(AE) – Caso Antunes Filho fosse diretor de uma companhia nacional, como as que existem na Europa e também na Argentina e no Uruguai, Foi Carmem Miranda seria apresentado não no palco principal, mas numa pequena sala. E não haveria demérito nisso. Nesses espaços são exibidos os experimentos, os trabalhos "não espetaculares", que exigem um espectador atento, menos preocupado em acompanhar a trama e mais interessado em completar significações a partir de sua experiência de vida e arte. Por isso, foi uma noite difícil para público e artistas a escolha desse espetáculo para a abertura do Festival de Teatro de Curitiba, ontem (16).
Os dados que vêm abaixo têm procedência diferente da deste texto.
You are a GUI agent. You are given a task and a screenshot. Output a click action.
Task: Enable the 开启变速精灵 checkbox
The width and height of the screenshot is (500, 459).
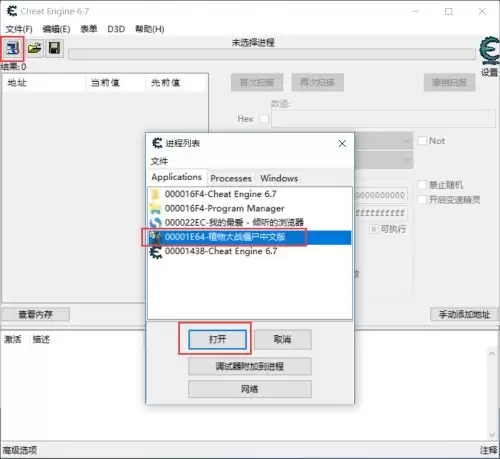coord(422,200)
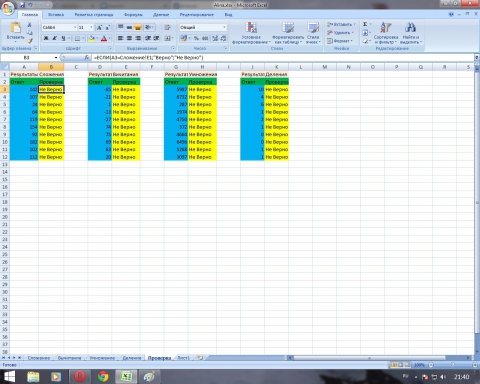The height and width of the screenshot is (384, 480).
Task: Click the Format (Формат) cells button
Action: tap(340, 41)
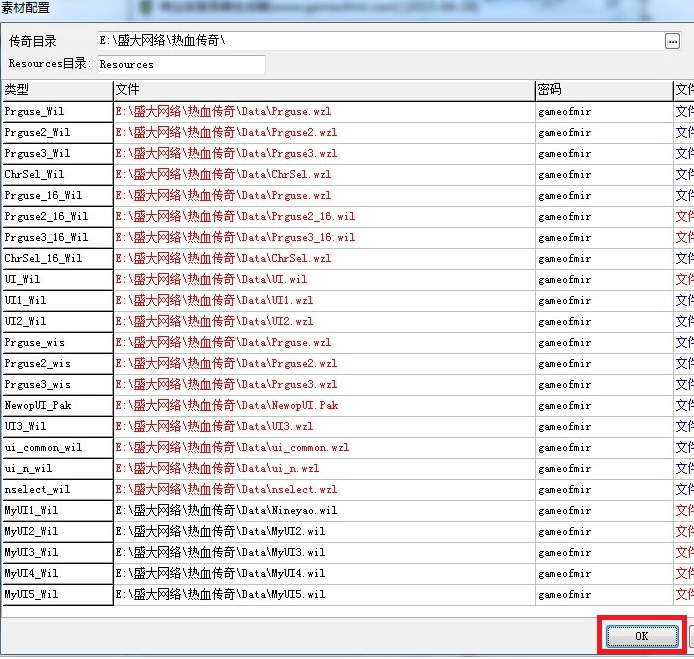The width and height of the screenshot is (694, 659).
Task: Click the 类型 column header
Action: point(56,90)
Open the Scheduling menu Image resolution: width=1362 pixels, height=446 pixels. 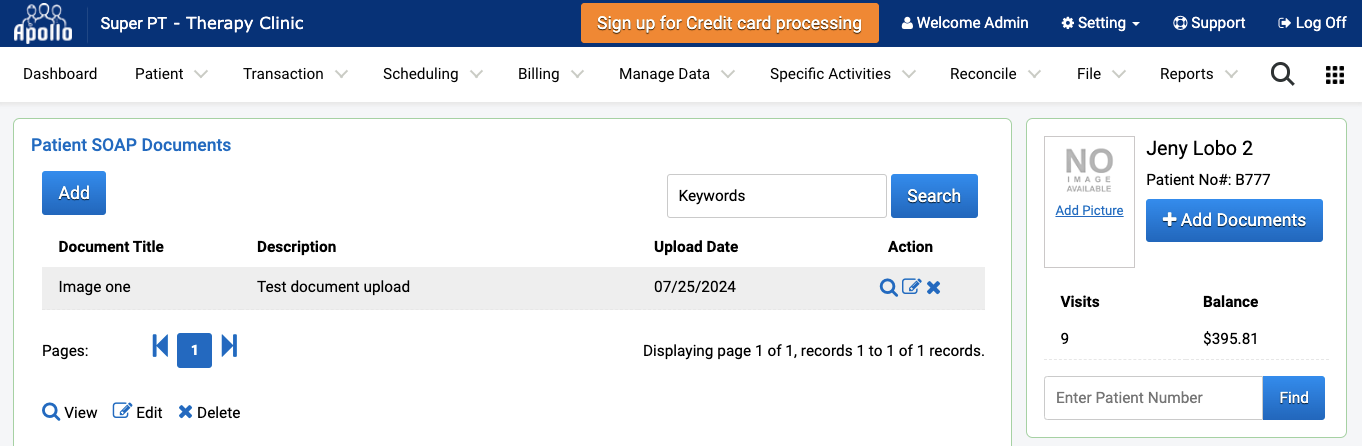433,74
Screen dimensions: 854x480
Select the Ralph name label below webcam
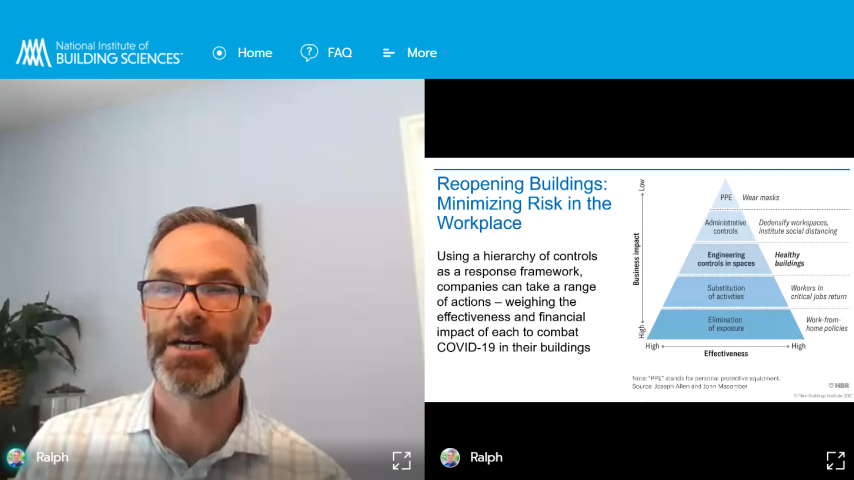tap(52, 458)
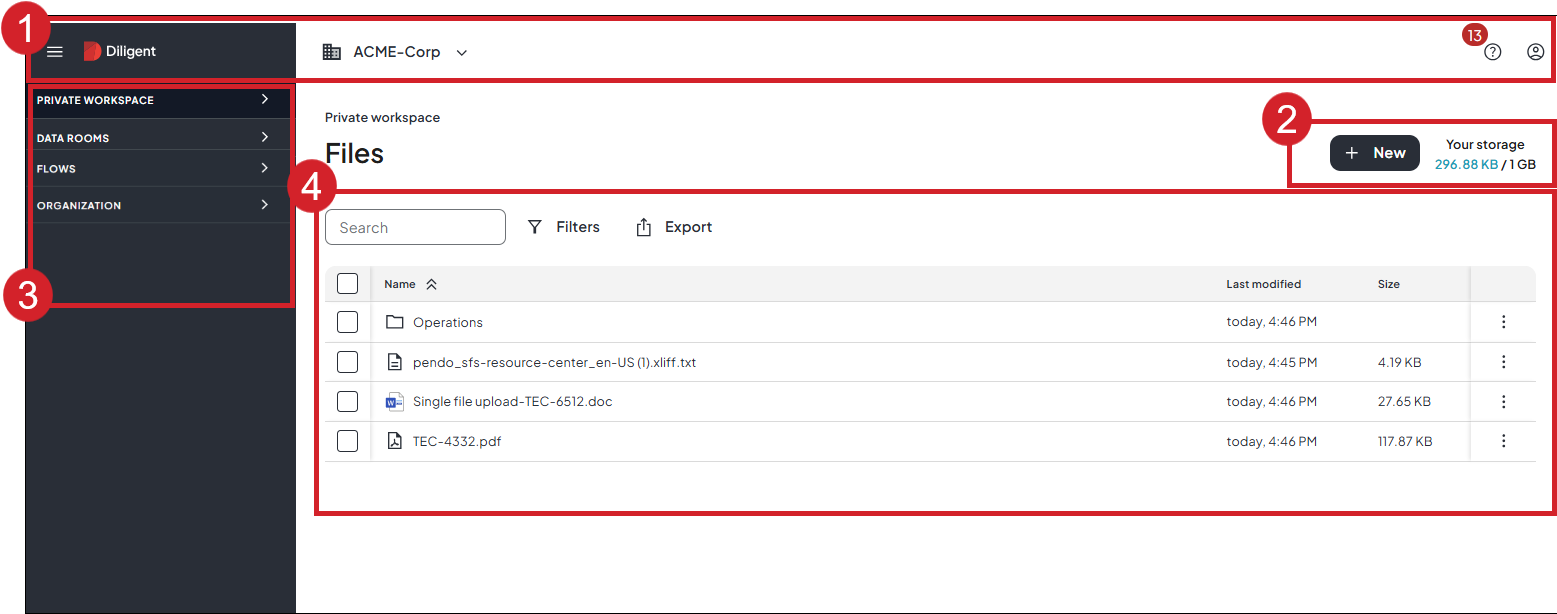Screen dimensions: 1557x614
Task: Open the user profile icon
Action: [x=1535, y=52]
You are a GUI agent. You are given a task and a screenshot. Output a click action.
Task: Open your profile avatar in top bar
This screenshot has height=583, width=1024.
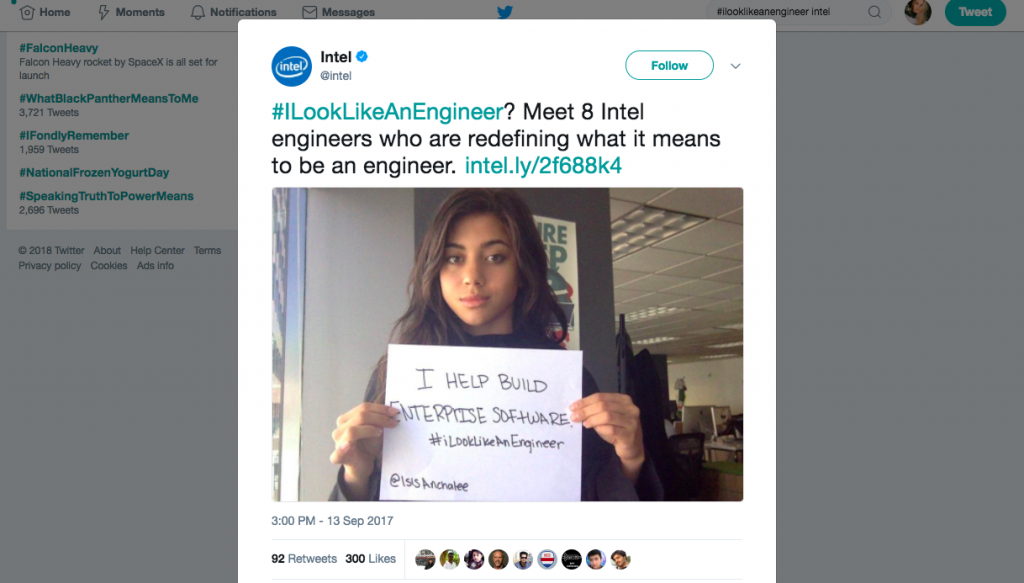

"Estou com um grande problema", falou Antunes ao subir ao palco antes do início do espetáculo, uma hora depois do previsto, após muitos discursos de autoridades e patrocinadores, exibição de vídeos publicitários e até um teatrinho, à guisa de propaganda. "Depois de tudo isso, estamos todos excitados e ‘Carmem’ é um espetáculo de câmara. Vocês estão aqui, esperando ver a ‘Carmem’ do Antunes, vão se deparar com uma coisa singela, um quarteto de cordas, e vão achar muito ruim." Estava certo. Num espetáculo que chega a ter uma cena de total imobilidade e silêncio, o ranger de cadeiras foi uma trilha sonora constante e indesejável na noite.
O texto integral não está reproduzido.